╭─ SOURCE RECORDS

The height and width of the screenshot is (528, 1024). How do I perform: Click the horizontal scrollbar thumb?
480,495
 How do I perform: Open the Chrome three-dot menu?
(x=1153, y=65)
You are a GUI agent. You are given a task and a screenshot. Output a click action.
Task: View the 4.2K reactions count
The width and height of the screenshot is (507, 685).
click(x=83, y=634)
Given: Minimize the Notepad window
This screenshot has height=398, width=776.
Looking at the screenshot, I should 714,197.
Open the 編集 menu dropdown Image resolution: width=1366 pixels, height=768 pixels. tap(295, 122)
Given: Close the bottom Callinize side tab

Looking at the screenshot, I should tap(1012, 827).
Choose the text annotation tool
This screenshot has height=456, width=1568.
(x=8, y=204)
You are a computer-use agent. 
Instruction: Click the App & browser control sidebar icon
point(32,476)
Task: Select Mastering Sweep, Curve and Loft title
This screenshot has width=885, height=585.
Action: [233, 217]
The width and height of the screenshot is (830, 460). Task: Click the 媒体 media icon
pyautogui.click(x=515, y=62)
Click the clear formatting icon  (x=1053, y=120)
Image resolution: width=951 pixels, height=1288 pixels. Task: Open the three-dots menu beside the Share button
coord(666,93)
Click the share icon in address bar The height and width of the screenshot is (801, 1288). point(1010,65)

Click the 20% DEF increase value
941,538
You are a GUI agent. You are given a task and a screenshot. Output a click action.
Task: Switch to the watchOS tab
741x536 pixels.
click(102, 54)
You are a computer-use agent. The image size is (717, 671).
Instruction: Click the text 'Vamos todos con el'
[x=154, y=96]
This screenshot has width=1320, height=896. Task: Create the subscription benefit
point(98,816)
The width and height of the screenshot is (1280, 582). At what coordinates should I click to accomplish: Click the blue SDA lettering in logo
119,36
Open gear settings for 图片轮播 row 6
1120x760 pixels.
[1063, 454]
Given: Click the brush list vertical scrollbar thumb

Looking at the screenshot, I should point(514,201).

╰─

## TASK
Report each line above that includes the string "computer".

## EXERCISE ANSWER
You are a computer-use agent. 
You are a computer-use agent. The image size is (717, 671).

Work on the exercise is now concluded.